Libya conference to be held in Sicily in November: Italy

A Libya conference will be held in Sicily in November, Italy's foreign minister said Tuesday, with talks focusing on an "inclusive approach" to stabilising the war-torn north African country while not fixating on a date for elections.

Libya conference to be held in Sicily in November: Italy
The coastline of the Sicilian island of Lampedusa. Photo: Alberto Pizzoli/AFP

The peace conference in Palermo on November 12 and 13 will aim to “identify the stages of a stabilisation process”, Italian Foreign Minister Enzo Moavero Milanesi told the Senate.

The meeting would drive towards “a common solution, even if there are differences of opinion between the parties involved”, he said.

Four key leaders from Libya agreed at a conference in Paris in May to hold landmark polls on December 10 as part of a French-led plan to stabilise the crisis-hit country despite ongoing violence and deep divisions.

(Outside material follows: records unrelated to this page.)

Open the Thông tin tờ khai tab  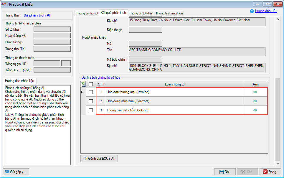[141, 13]
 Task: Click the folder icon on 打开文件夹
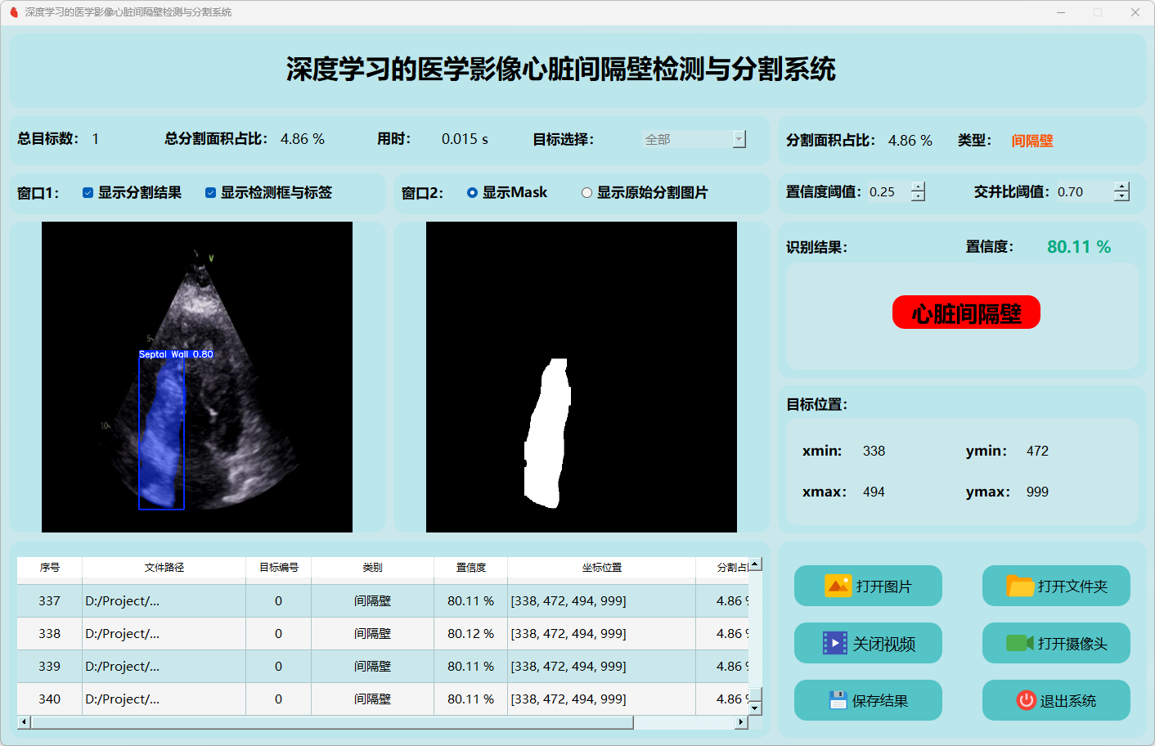tap(1020, 586)
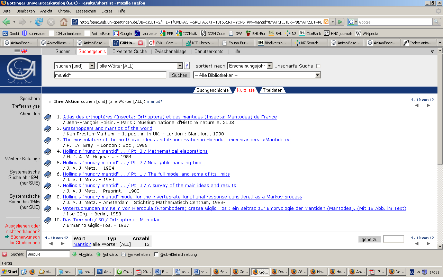Click the book icon beside result 1

coord(48,117)
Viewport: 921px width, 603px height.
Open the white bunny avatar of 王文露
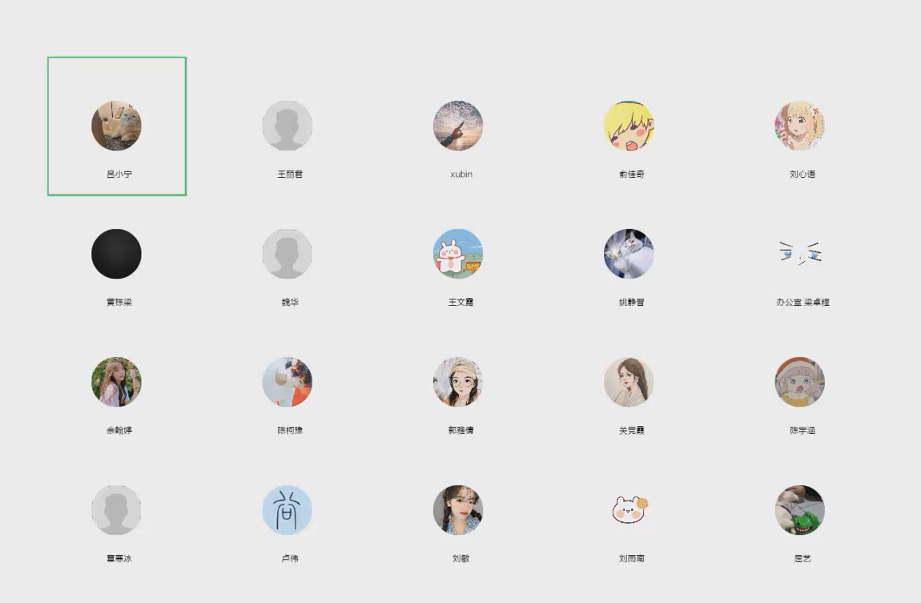458,254
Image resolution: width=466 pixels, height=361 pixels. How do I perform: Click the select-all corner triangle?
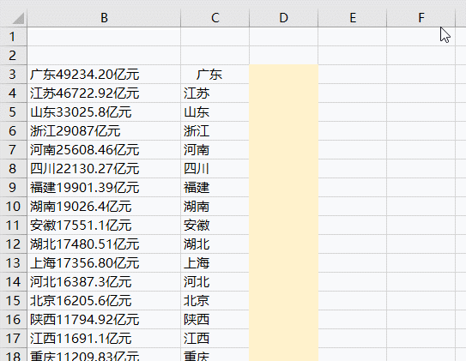18,18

France, however, has faced opposition to the election timetable from the United States along with other European Union countries, notably Italy.

Milanesi said he had received “confirmation of interest” in the conference from Libyan military strongman Khalifa Haftar as well as support from the US, and was planning on discussing the dossier with his Russian counterpart Sergei Lavrov in Moscow on Monday.

“No deadlines will be imposed on the Libyans, nor tasks dictated,” Milanesi said.

Italy, a key supporter of the UN-backed government of Fayez al-Sarraj in Tripoli, said in September it wants to “maintain an active dialogue” with all well-intentioned actors in Libya.

The Libyan capital has been at the centre of a battle for influence between armed groups since dictator Moamer Kadhafi was driven from power and killed in a 2011 NATO-backed uprising.

Sarraj's Government of National Accord has been unable to form a functioning army or regular security forces and has been forced to rely on militias to keep Tripoli safe.

Militias formed the backbone of the uprising that toppled Kadhafi.

Since then rival administrations, including one allied with Haftar and based in the remote east, and the militias have competed for authority and oil wealth in the North African country.

Accused by his opponents of wanting to establish a new military dictatorship, Haftar refuses to recognise the authority of Sarraj's Tripoli-based GNA.